In the first chapter of the book, the protagonists are involuntarily teleported to a planet occupied by arachnid extraterrestrials (and, indeed, named "Arachnius III"). A "reverse Chain" of teleportation allows them to be repeatedly teleported from the teleportation station where they arrive back to that same station, with no memory of the previous times they've arrived there. The Arachnians analyse the protagonists' saliva to produce food perfectly catered to their tastes: both of these facets allude to the mythological Lotophagi. At the end of the book, they are indeed successful in meeting Tiresias.

===Time Out===
Jack, Merle, Loaf and their companions Googie and Bitz travel back in time to Vered II, homeworld of tree-dwelling computer genius Selenity Dreeb, a member of a group of computer fanatics called the Weavers. Merle attempts to return to her own time, but winds up in an alternate universe in which the Outernet was never created: Tracer is invading Earth, and she is a rebel on the opposite side of the war from Jack. Lothar, Loaf's alternative self, tells her that the alternate version of her was killed but that they had had a relationship. She brings him back with her to Selenity's time, where Jack gives Selenity the information needed to start the Outernet. A jealous Loaf leaves the alternate Lothar behind when they try to return to Earth, but in that timeline Janus and Sirius/Bitz were captured by FOEs on Vered. They go to a recent version of Vered and wind up having to create three copies of themselves to allow Janus and Sirius to escape. It is revealed that Help was previously helpful, but months of being carried across the countryside by Bitz corrupted his memory. When they return to Earth, the time-traveling capability is disabled.

===The Hunt===
The Tyrant has retired the Bugs for their repeated failures and recruited Bounty Hunters, the ruthless, self-serving scum of the universe. Their task is to hunt down The Server along with Jack and his Friends. Mad Moxie, the Thing With No Name and Tingkat Bumbag (the most feared Hunter in the Galaxy) are bad enough, but when The Tyrant's renegade ex-Communications Chief and Zodiac Hobo, space adventurer extraordinaire (not forgetting Zodiac's ship Trigger) lend a hand (or in Tracer's case, six hands), things get seriously out of hand. What follows is a roller-coaster ride around the Earth as Jack and his companions try to stay one step ahead of the Bounty Hunters and activate the planet's ancient defences against alien invasion. They use a low-tech form of teleportation, travelling to Stonehenge (where Janus and Sirius originally landed), the Great Pyramid of Giza, Machu Picchu, Uluru, and Shangri-La to complete a chain that will defend Earth. The Tyrant, however, takes advantage of their absence to capture Jack's parents.

===Weaver===
Jack and his companions have foiled The Tyrant, leader of the FOEs and Most Evil Being in the Galaxy, time after time. However, the Tyrant has kidnapped Jack's parents. And now Merle, Loaf, Googie and Bitz have to help Jack take the fight to the Dread Lord himself, to the depths of the Dark Pyramid. The final struggle to save The Server, and with it the Outernet, the Pan-Galactic Web itself, is about to begin.

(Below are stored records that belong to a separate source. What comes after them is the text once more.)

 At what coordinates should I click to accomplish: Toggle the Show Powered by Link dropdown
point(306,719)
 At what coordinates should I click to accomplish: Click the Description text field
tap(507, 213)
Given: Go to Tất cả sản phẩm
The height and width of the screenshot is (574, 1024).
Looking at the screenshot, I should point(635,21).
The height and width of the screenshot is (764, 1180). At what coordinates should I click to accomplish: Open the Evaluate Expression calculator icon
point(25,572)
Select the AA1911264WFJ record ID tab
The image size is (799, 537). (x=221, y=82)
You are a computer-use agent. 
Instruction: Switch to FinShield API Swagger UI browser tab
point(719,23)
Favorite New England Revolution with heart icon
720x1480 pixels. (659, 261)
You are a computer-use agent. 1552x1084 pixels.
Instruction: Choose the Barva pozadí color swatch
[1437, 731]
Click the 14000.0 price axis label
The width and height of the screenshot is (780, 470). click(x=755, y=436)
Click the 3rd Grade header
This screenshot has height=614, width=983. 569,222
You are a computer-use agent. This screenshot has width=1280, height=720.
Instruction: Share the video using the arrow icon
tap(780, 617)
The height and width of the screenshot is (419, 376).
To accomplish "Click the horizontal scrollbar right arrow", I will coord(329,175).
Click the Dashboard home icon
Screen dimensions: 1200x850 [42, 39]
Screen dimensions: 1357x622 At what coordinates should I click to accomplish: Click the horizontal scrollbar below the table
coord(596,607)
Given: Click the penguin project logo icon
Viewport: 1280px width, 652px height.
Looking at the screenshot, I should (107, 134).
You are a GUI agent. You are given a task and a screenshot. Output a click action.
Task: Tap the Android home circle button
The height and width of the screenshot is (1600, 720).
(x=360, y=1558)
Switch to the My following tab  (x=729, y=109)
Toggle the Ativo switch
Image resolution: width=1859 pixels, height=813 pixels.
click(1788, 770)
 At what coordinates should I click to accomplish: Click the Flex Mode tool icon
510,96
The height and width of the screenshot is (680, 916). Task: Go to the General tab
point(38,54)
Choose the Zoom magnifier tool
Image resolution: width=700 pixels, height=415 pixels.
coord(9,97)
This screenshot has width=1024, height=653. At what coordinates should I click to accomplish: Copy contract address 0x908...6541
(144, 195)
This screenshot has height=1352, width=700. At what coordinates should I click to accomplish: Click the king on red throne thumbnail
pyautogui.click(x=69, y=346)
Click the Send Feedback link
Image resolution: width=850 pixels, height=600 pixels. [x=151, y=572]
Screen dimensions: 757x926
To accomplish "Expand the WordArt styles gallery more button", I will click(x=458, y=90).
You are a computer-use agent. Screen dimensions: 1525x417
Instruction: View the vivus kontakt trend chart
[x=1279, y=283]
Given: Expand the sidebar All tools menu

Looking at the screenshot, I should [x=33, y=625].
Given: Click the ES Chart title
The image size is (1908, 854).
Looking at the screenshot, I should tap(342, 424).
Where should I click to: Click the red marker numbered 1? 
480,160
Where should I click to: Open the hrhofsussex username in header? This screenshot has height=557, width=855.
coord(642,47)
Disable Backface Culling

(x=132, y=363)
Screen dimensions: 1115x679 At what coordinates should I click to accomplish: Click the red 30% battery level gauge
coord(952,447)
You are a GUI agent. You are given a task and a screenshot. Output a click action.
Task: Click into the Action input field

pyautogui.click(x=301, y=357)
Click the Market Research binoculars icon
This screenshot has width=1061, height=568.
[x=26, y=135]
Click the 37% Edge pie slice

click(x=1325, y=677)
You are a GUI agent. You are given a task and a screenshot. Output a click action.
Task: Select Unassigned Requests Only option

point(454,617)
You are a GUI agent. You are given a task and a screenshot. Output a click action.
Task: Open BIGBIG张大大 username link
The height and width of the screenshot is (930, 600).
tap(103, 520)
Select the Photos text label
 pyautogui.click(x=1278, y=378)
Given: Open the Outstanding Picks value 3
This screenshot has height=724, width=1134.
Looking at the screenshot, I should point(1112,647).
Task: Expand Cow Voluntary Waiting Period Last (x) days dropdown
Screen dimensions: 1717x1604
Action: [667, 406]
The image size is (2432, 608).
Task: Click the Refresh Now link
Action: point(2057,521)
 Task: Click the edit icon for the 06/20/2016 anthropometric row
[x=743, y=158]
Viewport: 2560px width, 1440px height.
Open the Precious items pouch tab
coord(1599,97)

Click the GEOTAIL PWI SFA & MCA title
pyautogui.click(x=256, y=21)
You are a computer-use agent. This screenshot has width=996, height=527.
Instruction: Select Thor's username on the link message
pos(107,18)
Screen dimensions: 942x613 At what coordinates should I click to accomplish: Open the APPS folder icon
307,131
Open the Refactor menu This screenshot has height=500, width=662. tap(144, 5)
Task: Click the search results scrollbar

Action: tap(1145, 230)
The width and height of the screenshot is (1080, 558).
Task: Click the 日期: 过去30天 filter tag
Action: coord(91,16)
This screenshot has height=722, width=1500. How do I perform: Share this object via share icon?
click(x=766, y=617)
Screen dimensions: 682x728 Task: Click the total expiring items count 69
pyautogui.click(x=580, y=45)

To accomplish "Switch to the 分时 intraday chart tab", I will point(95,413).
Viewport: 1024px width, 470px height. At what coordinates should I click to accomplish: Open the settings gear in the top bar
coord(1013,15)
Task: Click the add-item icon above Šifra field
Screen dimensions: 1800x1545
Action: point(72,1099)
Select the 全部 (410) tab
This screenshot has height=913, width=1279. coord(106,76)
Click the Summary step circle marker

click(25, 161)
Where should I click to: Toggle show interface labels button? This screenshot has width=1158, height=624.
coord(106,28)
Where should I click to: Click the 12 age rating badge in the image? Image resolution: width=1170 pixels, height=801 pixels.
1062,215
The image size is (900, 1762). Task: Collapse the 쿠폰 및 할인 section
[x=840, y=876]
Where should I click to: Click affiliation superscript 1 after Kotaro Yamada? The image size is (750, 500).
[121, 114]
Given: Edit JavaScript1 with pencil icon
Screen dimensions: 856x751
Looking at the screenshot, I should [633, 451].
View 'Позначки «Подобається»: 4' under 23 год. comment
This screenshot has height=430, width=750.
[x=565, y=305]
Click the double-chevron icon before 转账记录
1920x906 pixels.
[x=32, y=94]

Janus gives Help access to a startling secret: the Bugs, believed to be genetically engineered, were in fact a thriving species before The Tyrant annihilated all but one and cloned it. With this knowledge, the Bugs willingly come to Jack's side for the showdown. The Tyrant is revealed to be Lothar, who grew bitter on Vered. The Weaver turns out to be Tracer, who has contained Selenity's consciousness as well through a mind-meld. The Tyrant disappears into N-Space, and Tracer/Selenity/Weaver is physically killed but able to survive consciously through the Outernet. Jack takes on the title of Weaver but Loaf and Merle move to the U. S., promising to keep in touch with Jack through the Outernet.